Good energy policy is easy to distinguish from bad energy
policy: Good policy leads to more supplies of affordable energy,
and bad policy leads to less. The recently rejected American Energy
Production Act of 2008 (S. 2958), sponsored by Senator Mitch
McConnell R-KY), sought for the most part to make it easier to
access domestic energy supplies by undoing past constraints,
including restrictions on domestic oil production.
On the other hand, the upcoming Consumer-First Energy Act of
2008 (S. 2991), sponsored by Senate Majority Leader Harry Reid
(D-NV), repeats the mistakes of the past by adding constraints that
will discourage domestic energy supplies, including:
- Raising taxes on domestic oil production,
- Picking winners and losers among energy alternatives, and
- Imposing price-gouging legislation.
S. 2958 was a pro-energy bill, worth pursuing again, while S.
2991 is an anti-energy bill that will only add to already high
energy costs.
Fewer Restrictions on Domestic Oil
Production
America needs fewer restrictions on domestic oil drilling. The
U.S. remains the only oil-producing nation that has placed a
substantial amount of its energy potential off-limits. This
includes a few thousand acres of Alaska's 19.6 million-acre Arctic
National Wildlife Refuge (ANWR).
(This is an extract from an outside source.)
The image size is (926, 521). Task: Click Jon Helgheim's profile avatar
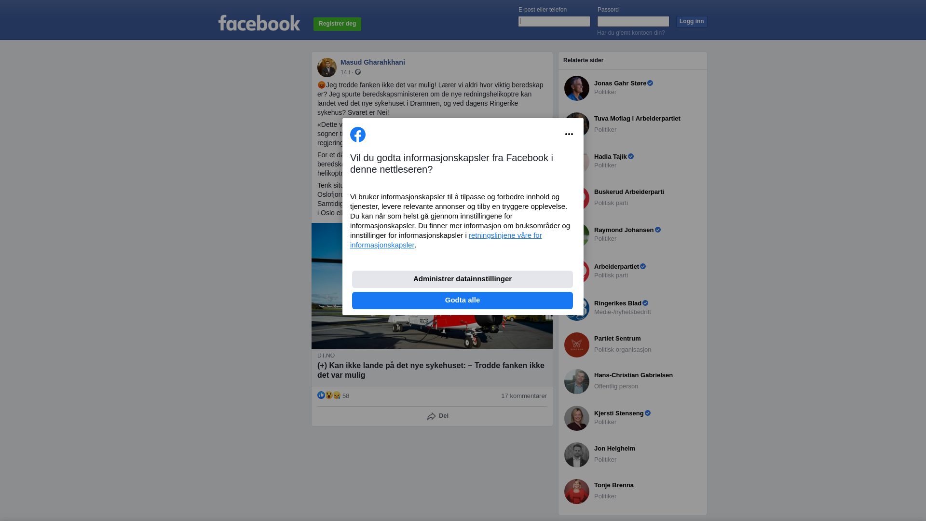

This small proportion of ANWR is
believed to contain 10 billion barrels of oil-an amount equivalent
to 15 years of imports from Saudi Arabia.[1] Even more oil is located in
other restricted areas throughout the United States, and more still
in the 85 percent of America's Outer Continental Shelf (OCS) that
is off-limits.[2]
Environmental concerns militate against drilling, but
improvements in technology have greatly reduced both the
above-ground footprint and the risk of offshore spills.[3] Any
new drilling would be subject to the world's strictest
standards.
The American Energy Production Act allows for leasing of ANWR.
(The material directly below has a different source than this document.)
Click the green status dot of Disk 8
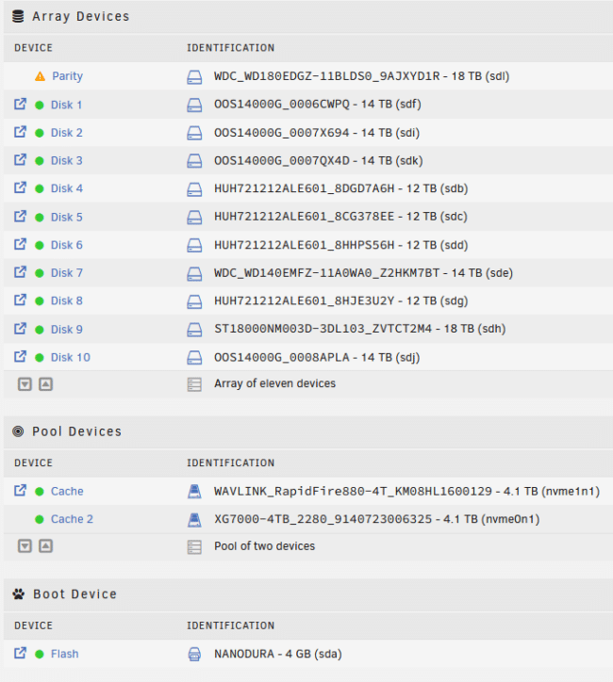The image size is (613, 682). coord(40,301)
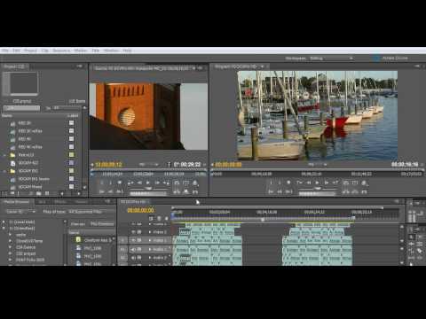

This would bring more domestic oil online several years from now
and generate hundreds of billions of dollars in revenues. This bill
would also allow leasing in most of the OCS, provided the relevant
state governor approves. Each participating state would get a share
of the leasing revenues generated by energy production. This would
provide more oil and more natural gas, which is also badly
needed.
Regrettably, the Consumer-First Energy Act contains no such
provisions. In effect, it is an energy bill without any energy in
it.
Avoiding the Mistakes of the Past
The Consumer-First Energy Act of 2008 might as well be called
the Repeat-Every-Energy-Policy-Blunder-from-1970-to-1980 Act. Among
other mistakes from that period, the government increased the taxes
levied on domestic oil producers. The result of this windfall
profit tax, according to the Congressional Research Service, was
"reduced domestic oil production from between 3 and 6 percent, and
increased oil imports from between 8 and 16 percent. This made the
U.S. more dependent upon imported oil."[4]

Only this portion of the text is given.